A Proactive Approach to Tough Feedback

One of the hardest things a manager has to do is sit down with an employee and discuss a serious behavior or performance issue, especially when if it’s going to be an unpleasant surprise to the employee.

Tough feedback is just that . . . tough! And while we may not ever get to a point where we look forward to sharing difficult information, there are ways to make these conversations less difficult.

One of the biggest reasons tough feedback is so tough is that we realize what we are about to share will shock, disappoint, or even anger the employee. However, usually it’s not necessarily the information that causes the shock, disappointment or anger, it’s the fact that the employee never saw it coming. The difficult news seems to come out of the blue and completely contradict the employee’s perception of the circumstances.

A common myth of management is that people can’t handle bad news. WRONG! People can’t handle news that contradicts their frame of reference. If you want to make tough feedback less tough, focus on how to eliminate the shock and disbelief factor. Here’s how:

1. Clearly define and set the employee’s and your expectations up-front.

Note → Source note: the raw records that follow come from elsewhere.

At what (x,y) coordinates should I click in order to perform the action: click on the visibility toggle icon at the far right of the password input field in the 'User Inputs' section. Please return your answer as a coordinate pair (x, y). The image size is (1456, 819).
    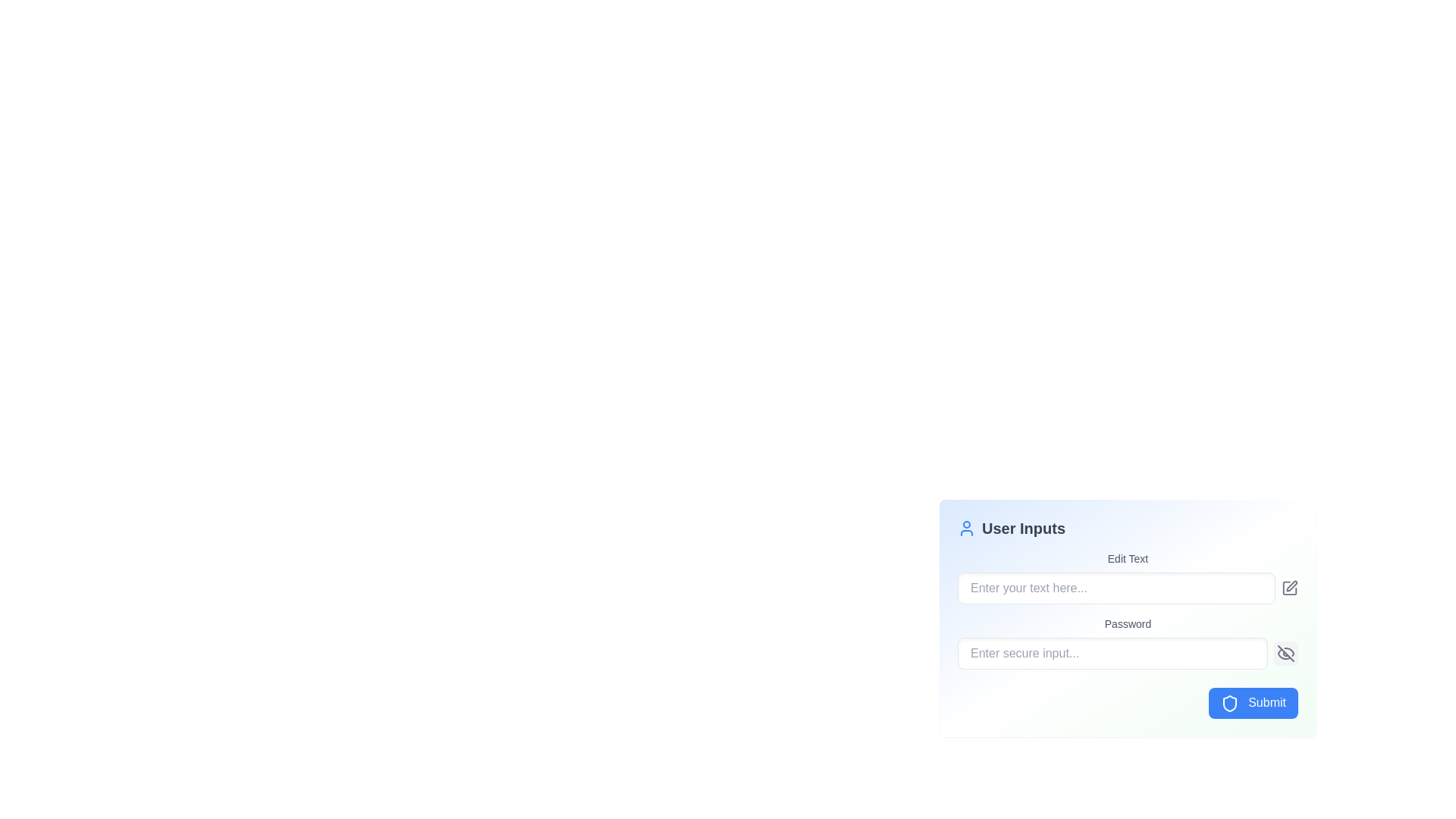
    Looking at the image, I should click on (1285, 652).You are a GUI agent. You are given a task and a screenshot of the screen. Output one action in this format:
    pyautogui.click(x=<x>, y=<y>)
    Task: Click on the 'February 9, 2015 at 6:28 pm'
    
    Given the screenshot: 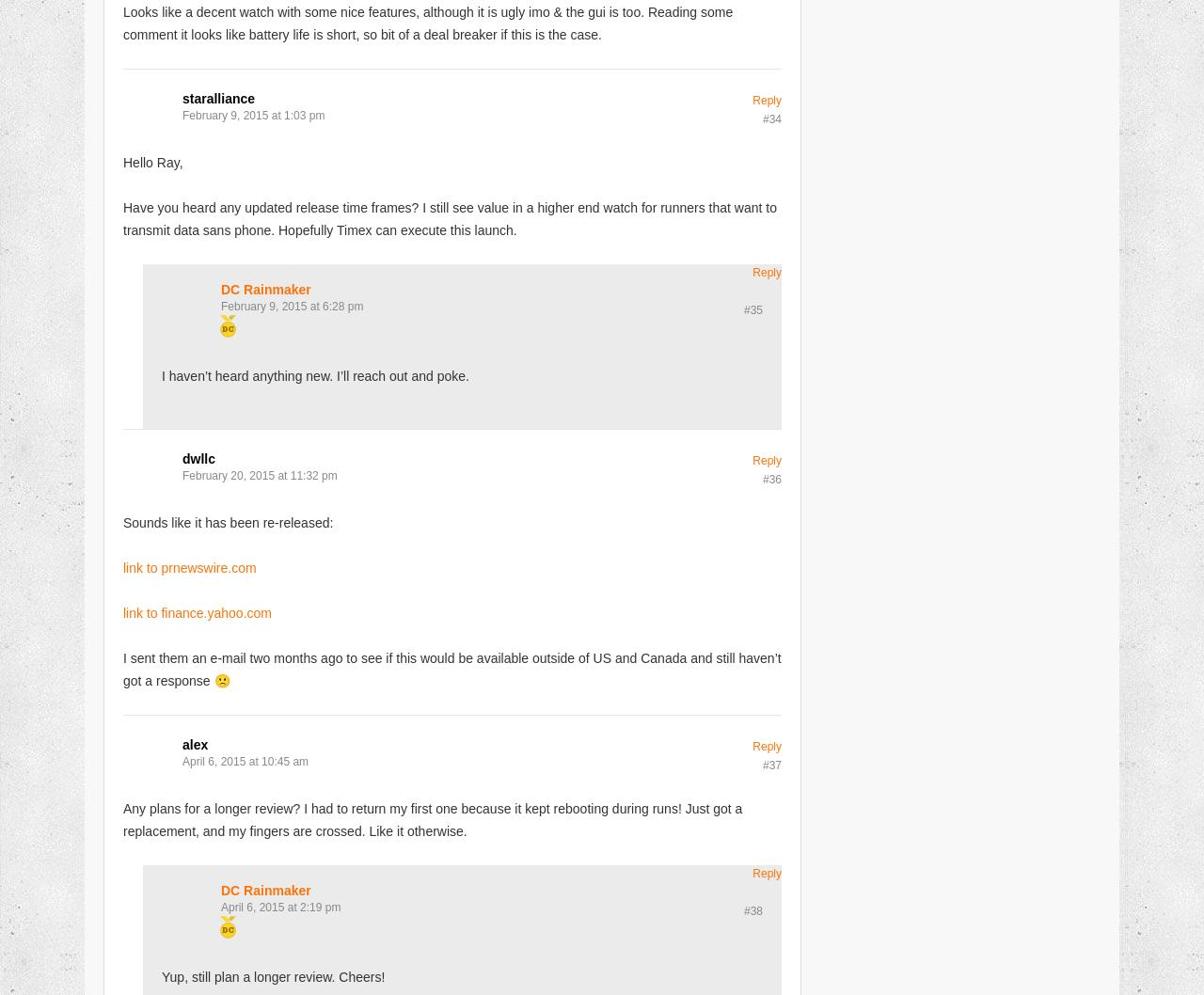 What is the action you would take?
    pyautogui.click(x=291, y=305)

People don’t go from star performers to poor performers overnight and they definitely shouldn’t become aware of this fact for the first time at their annual review. Expectations should be clear and agreed upon up-front. Employees should know exactly what you expect from them, what they can expect from you, and what needs to be done to make improvements.

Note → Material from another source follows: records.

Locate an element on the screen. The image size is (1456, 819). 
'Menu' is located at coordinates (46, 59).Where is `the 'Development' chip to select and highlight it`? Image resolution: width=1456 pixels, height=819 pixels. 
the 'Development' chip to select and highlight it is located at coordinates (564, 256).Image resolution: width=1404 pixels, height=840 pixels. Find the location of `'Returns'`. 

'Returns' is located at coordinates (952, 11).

2. Give feedback throughout the year.

Don’t just stockpile your feedback for the formal review. Again, no one likes surprises, especially bad ones, so don’t keep people in the dark. If an employee has been reminded about a specific behavior issue eight times throughout the year and has failed to make an improvement, the feedback and lower rating will be less shocking (and less difficult to deliver) during the annual review.

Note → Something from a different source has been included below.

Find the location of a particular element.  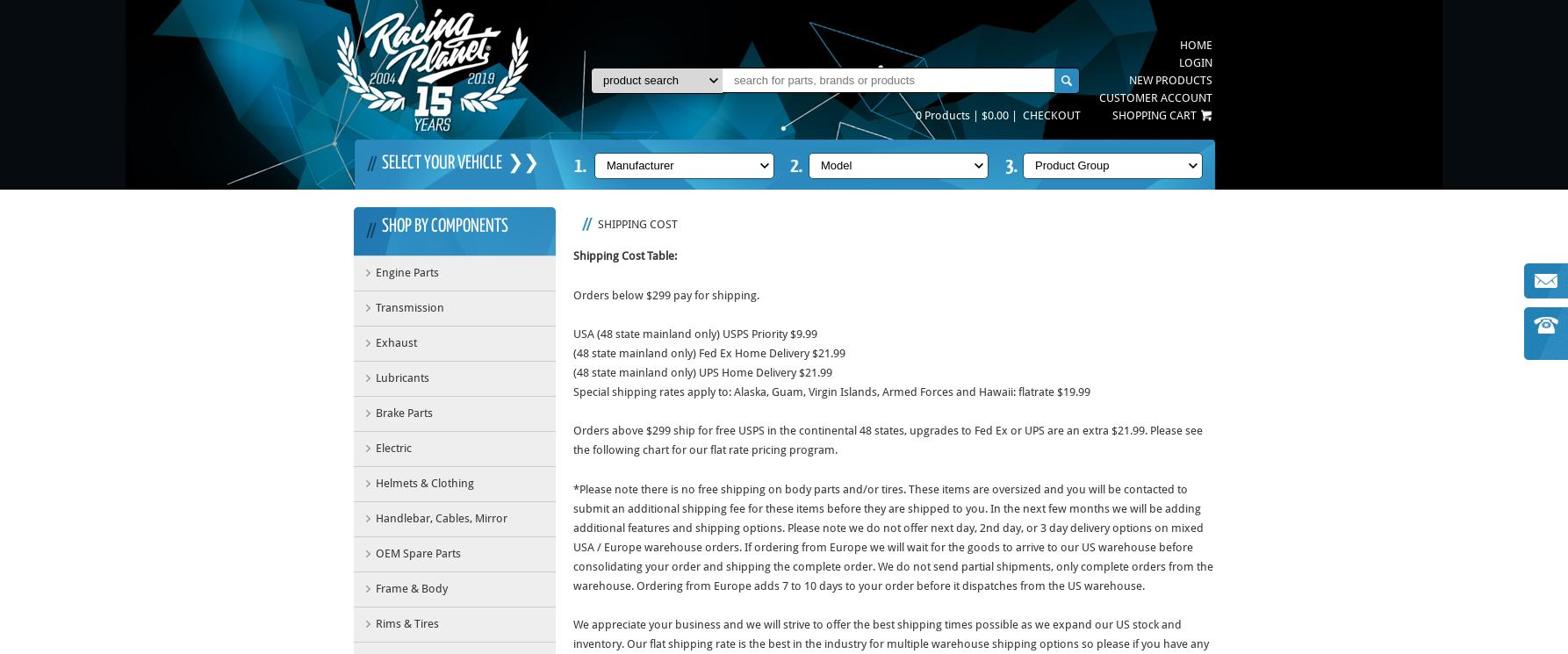

'Shipping Cost Table:' is located at coordinates (625, 255).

3.  Focus on the task and the expectations around the task – not the person.

Give clear examples of actions that don’t meet your expectations. The feedback should focus on the task, behaviors and expectations, with specific examples.
Here’s two examples:

- Too personal and general: “You are too controlling and need to calm down.”

- Specific, behavioral, and relevant to the job: “In today’s meeting, when you interrupted Dan, Jane and John to share your ideas, you made it difficult to gather full team input. Please let others complete their thoughts before you share yours.”

4. Make a plan with dates to discuss and update expectations – and document it.

Tough issues should be documented and managed throughout the year. Keep checking in with the employee to re-state and clarify both your expectations and his or hers. Keep an accurate understanding at all times about how you both feel the person is doing relative to the performance issues. This understanding can only happen if you schedule planned meetings throughout the year to review and discuss.

Whether spoken or unspoken, expectations have a powerful impact on our thoughts, feelings, and actions. They play a key role in driving our attitudes. Research shows that employees who have clearly defined, well communicated expectations find more satisfaction and success in their work than people whose expectations remain vague and unspoken.

Believe it or not, the more you give feedback about uncomfortable issues, the less uncomfortable the sessions become. The sessions only become tough if you’ve been avoiding the issue.

Take a proactive, not a reactive, approach and you will help strengthen your relationships with your employees and head off many of those dreaded “sweaty palmed, sick stomach” discussions.
Feedback sessions are tough when an employee is caught off guard. Taking a proactive approach to tough feedback eliminates the shock and surprise.